L’ordonnance Dupont-Aignan, qui a fait couler tant d’encre, a permis de soulever une question très intéressante : celle de l’égalité de traitement entre candidats à l’élection présidentielle dans les médias. Le juge des référés du Conseil d’Etat apporte une réponse élaborée et concrète, et rejette le recours du candidat aux fins de pouvoir participer au débat de TF1.

L’ancien Premier Ministre M.Valls avait quant à lui décidé de ne pas appliquer à quelques agglomérations données un dispositif d’encadrement des loyers posé par une loi. Mais le pouvoir règlementaire ne peut pas appliquer la loi de manière expérimentale sauf si la loi le prévoit. D’où une solution binaire : le dispositif d’encadrement des loyers s’appliquera partout ou nulle part.

A noter, d’ailleurs, s’agissant de l’encadrement des loyers et du droit au logement opposable, la Cour des Comptes rend un audit négatif sur cette procédure. Elle relève les dysfonctionnements de la procédure complexe, peu encadrée, et limitée aux zones les plus critiques.
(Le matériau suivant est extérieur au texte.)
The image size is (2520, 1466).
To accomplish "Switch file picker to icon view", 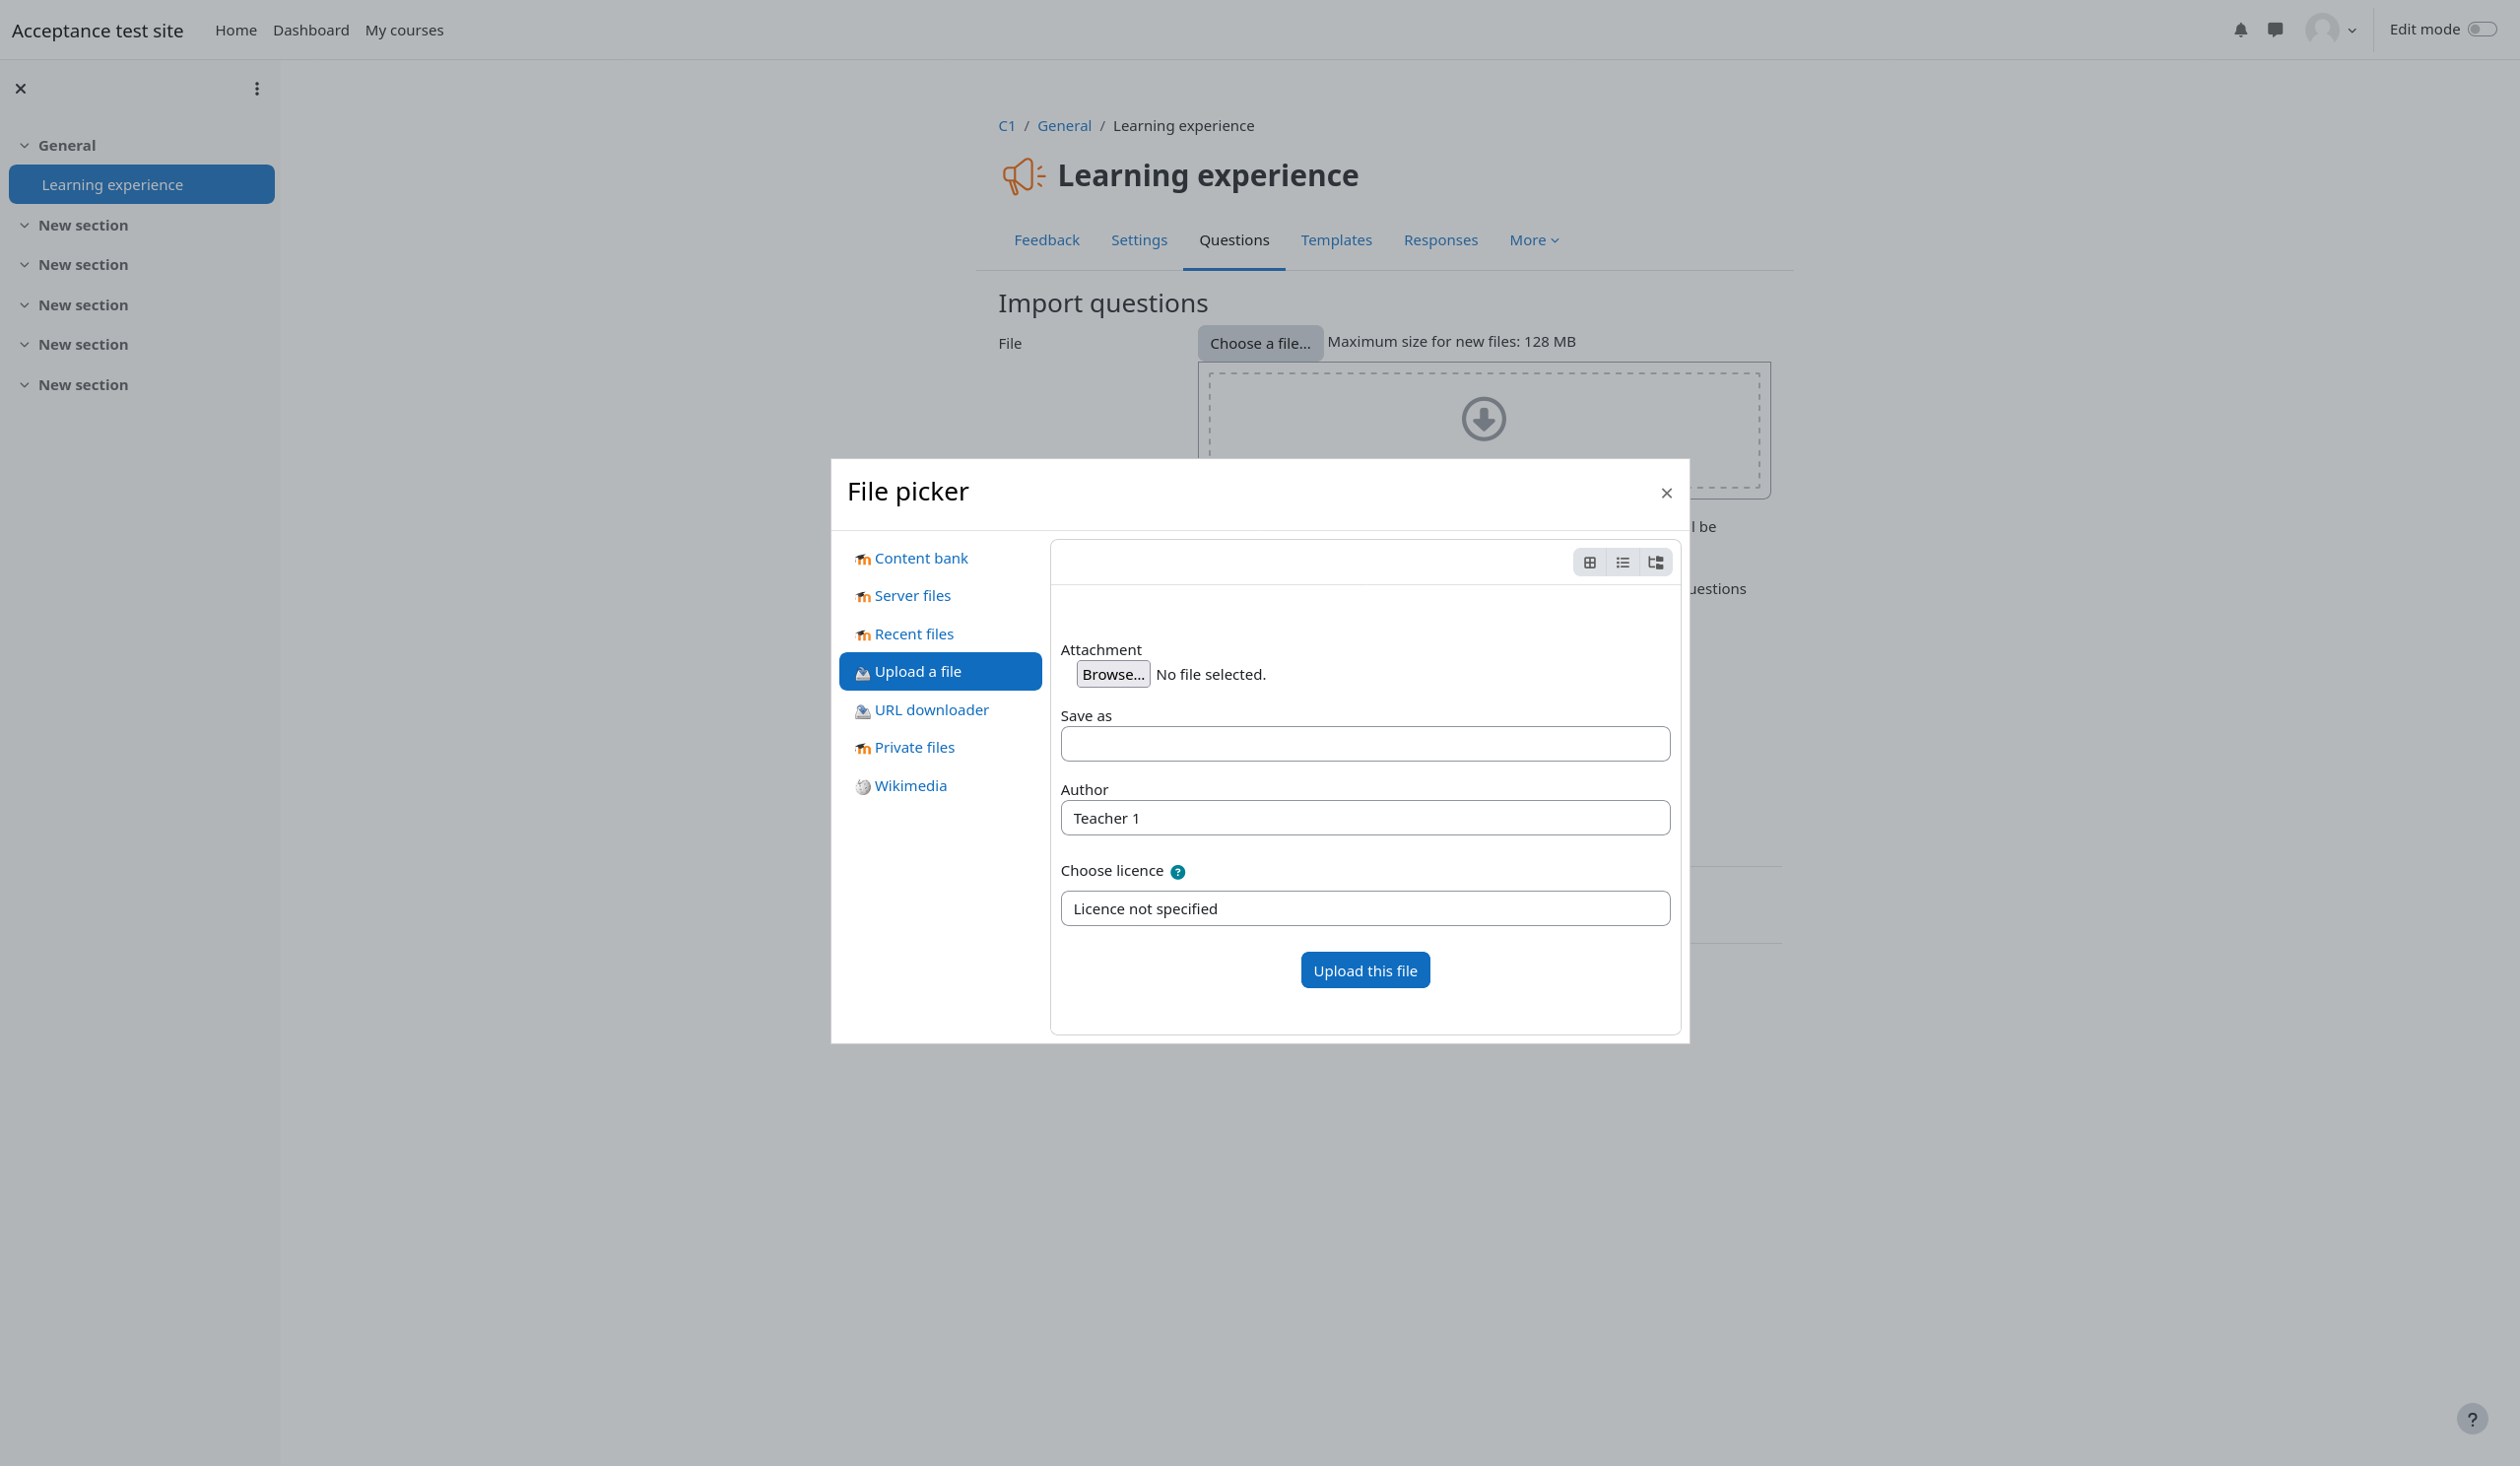I will tap(1589, 563).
Elle invite donc les pouvoirs publics à prendre des mesures correctives afin de  permettre la mise en œuvre effective du DALO.

Des rappels pédagogiques en droit de la commande publique : office du juge et qualification de la DSP

L’office du juge des référés précontractuel est rappelé dans un jugement du TA de Cergy. II rappelle qu’il ne lui appartient que de contrôler la régularité de la procédure et non pas l’appréciation de la valeur des offres et de leurs mérites respectifs.
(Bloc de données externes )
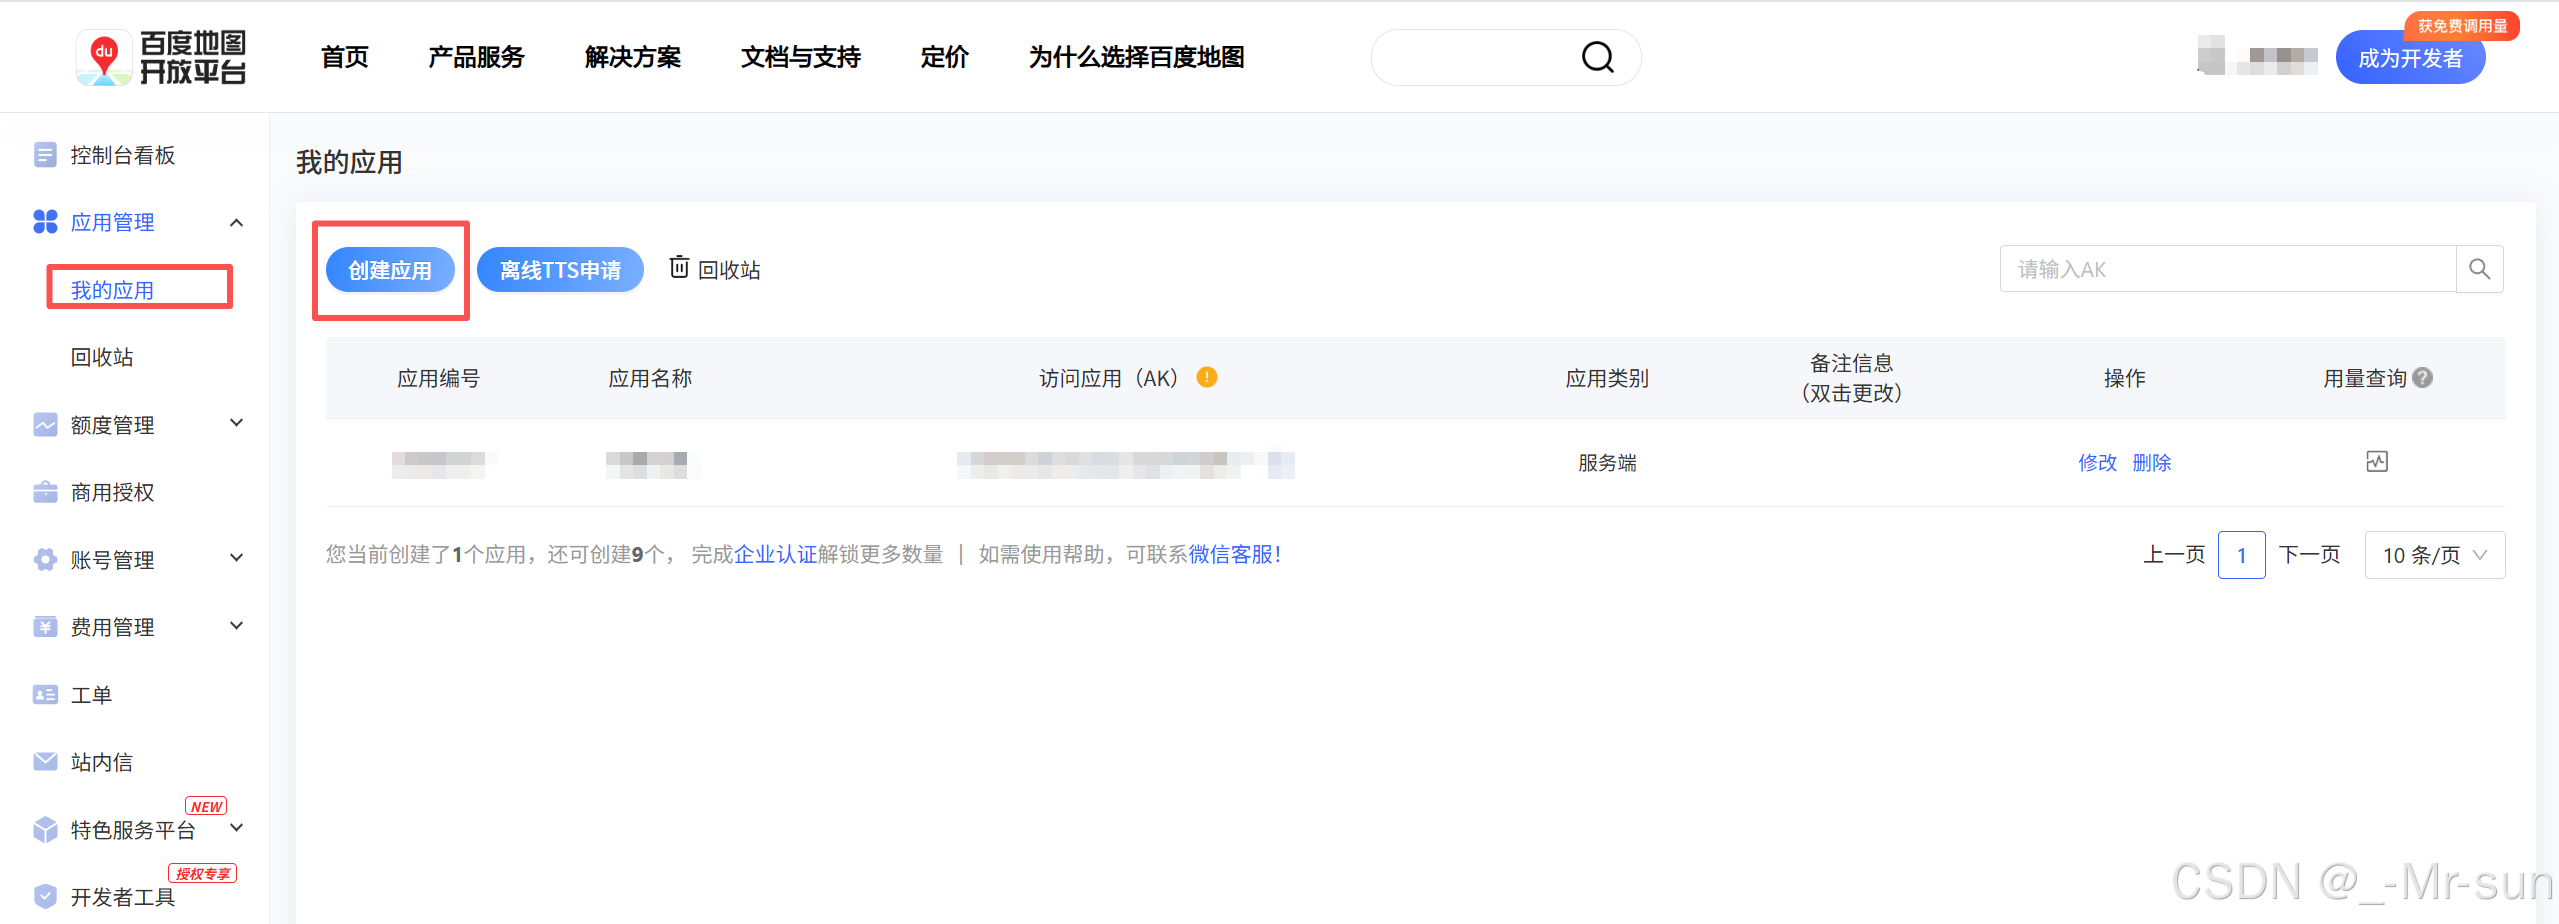2559x924 pixels.
Task: Collapse the 应用管理 section
Action: pos(236,222)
Le TA de Poitiers, rappelle les critères de qualification d’une DSP, notamment celui du risque d’exploitation et de l’éventuel déficit. Appelé à déterminer si un éventuel déficit d’exploitation assumé par le délégataire de faible ampleur, empêchait la qualification de DSP. Se livrant un examen financier approfondi, le TA estime que la participation du délégant aux charges d’exploitation était trop modeste pour caractériser le support du risque d’exploitation.